··· Source material ···

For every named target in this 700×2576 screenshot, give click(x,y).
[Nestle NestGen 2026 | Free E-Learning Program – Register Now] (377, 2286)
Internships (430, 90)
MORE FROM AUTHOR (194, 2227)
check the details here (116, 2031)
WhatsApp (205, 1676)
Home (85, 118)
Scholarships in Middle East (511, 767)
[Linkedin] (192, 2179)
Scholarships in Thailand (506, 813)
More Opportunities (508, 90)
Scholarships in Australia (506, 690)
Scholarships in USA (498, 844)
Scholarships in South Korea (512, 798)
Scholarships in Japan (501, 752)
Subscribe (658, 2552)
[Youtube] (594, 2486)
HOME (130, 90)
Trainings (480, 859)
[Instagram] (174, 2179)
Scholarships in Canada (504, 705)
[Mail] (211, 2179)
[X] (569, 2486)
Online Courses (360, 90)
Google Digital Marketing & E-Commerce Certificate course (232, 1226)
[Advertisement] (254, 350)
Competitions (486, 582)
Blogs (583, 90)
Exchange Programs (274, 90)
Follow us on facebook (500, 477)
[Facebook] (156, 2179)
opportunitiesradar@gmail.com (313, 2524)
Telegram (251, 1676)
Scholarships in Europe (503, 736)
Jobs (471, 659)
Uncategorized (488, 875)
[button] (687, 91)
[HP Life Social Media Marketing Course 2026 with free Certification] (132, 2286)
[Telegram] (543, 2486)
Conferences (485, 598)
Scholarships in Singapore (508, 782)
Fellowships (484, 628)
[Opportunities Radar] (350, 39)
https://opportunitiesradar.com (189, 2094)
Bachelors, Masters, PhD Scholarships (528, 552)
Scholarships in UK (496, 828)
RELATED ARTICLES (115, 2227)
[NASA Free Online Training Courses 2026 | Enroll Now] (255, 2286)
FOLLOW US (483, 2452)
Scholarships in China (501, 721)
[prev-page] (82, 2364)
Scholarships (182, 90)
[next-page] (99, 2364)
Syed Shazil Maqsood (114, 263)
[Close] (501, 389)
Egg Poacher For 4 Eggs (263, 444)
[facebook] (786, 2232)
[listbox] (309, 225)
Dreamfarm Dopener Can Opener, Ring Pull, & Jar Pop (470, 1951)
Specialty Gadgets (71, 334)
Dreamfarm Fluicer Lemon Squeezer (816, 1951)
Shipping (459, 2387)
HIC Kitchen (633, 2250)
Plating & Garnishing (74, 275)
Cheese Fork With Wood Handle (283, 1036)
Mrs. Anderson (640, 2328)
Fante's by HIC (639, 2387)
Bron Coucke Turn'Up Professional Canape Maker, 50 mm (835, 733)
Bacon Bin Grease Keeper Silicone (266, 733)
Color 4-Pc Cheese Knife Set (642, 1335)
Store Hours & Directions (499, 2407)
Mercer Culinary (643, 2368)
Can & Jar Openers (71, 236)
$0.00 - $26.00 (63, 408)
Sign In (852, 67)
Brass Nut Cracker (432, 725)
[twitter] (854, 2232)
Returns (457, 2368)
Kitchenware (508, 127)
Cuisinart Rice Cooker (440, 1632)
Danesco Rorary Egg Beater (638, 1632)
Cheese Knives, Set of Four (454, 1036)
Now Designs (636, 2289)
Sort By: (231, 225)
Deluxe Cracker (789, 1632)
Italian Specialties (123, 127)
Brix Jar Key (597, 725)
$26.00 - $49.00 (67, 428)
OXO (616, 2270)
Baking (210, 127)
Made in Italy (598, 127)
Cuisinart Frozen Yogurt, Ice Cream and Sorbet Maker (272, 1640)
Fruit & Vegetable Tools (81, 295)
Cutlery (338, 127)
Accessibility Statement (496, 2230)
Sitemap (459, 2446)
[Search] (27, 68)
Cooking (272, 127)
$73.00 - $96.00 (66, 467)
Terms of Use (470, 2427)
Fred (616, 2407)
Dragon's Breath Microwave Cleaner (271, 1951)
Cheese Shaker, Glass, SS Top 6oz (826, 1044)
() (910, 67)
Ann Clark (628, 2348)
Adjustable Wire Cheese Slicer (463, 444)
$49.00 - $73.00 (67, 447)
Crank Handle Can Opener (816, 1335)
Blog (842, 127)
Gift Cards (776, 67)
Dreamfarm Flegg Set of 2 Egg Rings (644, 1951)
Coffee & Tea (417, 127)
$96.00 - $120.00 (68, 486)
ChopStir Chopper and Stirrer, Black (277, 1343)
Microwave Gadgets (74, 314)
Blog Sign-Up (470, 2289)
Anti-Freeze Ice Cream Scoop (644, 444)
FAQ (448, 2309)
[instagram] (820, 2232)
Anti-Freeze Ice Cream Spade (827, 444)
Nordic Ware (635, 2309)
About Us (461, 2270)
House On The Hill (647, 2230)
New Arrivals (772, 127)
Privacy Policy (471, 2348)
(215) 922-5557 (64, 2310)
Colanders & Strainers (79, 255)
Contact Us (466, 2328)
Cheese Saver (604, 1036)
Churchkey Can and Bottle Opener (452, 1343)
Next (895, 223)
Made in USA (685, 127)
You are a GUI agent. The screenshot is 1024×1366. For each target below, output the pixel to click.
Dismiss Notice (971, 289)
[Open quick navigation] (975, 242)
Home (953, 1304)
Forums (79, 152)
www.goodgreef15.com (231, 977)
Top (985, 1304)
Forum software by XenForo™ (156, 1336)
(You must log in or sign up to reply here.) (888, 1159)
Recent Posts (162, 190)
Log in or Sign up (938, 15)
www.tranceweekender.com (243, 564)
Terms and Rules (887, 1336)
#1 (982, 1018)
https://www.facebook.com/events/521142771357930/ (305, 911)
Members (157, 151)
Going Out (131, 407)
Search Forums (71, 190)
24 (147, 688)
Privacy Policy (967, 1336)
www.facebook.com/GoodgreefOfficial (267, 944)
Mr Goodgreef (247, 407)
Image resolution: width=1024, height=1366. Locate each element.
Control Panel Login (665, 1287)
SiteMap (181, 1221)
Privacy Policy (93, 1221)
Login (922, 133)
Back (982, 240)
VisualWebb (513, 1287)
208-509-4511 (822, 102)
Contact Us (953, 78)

···

Would you copy out exactly the lines above that start at the one containing "Dragon's Breath Microwave Cleaner (271, 1951)" and end at the one containing "Gift Cards (776, 67)", inclusive?

Dragon's Breath Microwave Cleaner (271, 1951)
Cheese Shaker, Glass, SS Top 6oz (826, 1044)
() (910, 67)
Ann Clark (628, 2348)
Adjustable Wire Cheese Slicer (463, 444)
$49.00 - $73.00 (67, 447)
Crank Handle Can Opener (816, 1335)
Blog (842, 127)
Gift Cards (776, 67)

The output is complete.